40 Times Earth’s Animals Created Nightmares

By Joe Burgett
40 Times Earth’s Animals Created Nightmares

There are a ton of amazing and beautiful animals all over the world today. However, just like humans, some are more dangerous than they would appear; some of the deadliest are the ones you’d least expect. As far as ranking the most dangerous animal, sometimes it is difficult to compare- much like apples and oranges. However, the best rule to stick to around animals: be cautious and never put yourself in a dangerous situation with a wild animal. Even if it looks small or cute, it can still be dangerous. This is especially true in the wild. While being around a random house cat usually won’t be an issue, the opossum outside might be good to stay away from.

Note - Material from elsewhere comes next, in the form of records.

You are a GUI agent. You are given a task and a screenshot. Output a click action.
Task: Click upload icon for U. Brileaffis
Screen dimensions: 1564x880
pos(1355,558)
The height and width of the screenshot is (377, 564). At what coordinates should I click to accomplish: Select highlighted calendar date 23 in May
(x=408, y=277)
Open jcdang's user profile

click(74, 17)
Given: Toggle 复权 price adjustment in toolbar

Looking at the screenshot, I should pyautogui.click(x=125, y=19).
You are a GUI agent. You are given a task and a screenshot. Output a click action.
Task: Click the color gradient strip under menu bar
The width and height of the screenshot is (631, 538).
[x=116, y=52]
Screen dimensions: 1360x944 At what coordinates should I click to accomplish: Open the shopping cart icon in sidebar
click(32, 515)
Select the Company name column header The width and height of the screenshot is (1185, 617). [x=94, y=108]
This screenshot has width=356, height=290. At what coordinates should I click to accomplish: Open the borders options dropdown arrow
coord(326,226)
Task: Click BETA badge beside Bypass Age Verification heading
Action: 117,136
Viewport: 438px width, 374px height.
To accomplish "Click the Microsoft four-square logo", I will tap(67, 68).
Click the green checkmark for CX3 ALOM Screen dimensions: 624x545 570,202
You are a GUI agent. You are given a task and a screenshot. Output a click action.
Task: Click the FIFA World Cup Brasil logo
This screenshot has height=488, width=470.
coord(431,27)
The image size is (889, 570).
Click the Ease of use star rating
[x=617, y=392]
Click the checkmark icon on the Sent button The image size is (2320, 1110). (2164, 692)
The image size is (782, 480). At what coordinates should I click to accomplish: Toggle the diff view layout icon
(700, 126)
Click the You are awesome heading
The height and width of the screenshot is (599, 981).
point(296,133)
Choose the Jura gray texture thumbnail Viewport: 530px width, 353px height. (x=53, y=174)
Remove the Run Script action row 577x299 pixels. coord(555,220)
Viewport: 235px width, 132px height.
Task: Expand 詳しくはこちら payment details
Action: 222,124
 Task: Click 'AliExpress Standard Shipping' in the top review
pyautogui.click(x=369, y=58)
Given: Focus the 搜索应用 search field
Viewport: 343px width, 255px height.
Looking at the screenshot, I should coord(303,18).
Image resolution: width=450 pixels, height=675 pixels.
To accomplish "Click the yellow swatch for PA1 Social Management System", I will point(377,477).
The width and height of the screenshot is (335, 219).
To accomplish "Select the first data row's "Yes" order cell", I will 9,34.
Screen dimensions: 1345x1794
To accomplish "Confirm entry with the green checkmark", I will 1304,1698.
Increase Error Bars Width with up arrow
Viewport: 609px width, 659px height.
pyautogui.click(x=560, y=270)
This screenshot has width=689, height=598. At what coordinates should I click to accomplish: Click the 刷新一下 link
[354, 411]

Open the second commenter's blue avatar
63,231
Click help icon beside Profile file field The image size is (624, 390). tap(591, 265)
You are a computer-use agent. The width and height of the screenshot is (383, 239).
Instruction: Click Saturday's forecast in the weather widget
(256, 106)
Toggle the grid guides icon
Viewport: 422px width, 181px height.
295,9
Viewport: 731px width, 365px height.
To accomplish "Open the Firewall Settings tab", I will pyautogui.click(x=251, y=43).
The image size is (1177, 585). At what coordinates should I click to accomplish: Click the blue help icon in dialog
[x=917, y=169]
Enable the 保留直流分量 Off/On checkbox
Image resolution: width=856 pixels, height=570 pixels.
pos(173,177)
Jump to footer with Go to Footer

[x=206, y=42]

The question for most might be, well what are the most dangerous animals? Which should we stay away from the most? What animals kill more people than others each year? These are the questions we will try to answer in this list as we count down the deadliest animals on Planet Earth today. Note: we did not include several animals, including humans, deer, tapeworms, and hyenas. While “animals” such as humans are clearly one of the most dangerous, we thought we would stick to some unknowns. It is important to note that deer are responsible for several deaths a year, 90% of those being car accidents.


[Image via Thailand Liveaboards]

40. Stonefish

Death Count: Rare

Why They Kill Humans: Territorial Reasons

Food Source: Fishes & Crustacea

Location: Most Commonly North Australia

The Stonefish is quite unlike other fish (even those it bears similarities to). It is the most venomous fish in the world, but it does not use its venom to hunt; they do well without it. However, they use their venom for something better: to protect themselves from predators. The Stonefish already has perfect camo to keep it out of the eyesight of most predators.

Photo Credit: Ocean Conservancy

However, their venom gives them a much better chance of survival. Humans may come across them, but neither seek the other out. If they do sting a human, a full-grown adult can die in around 1 hour. If you get to a hospital quick enough, you’ll be okay. That’s why the death count is low. Yet their ability to kill is certainly worth mention.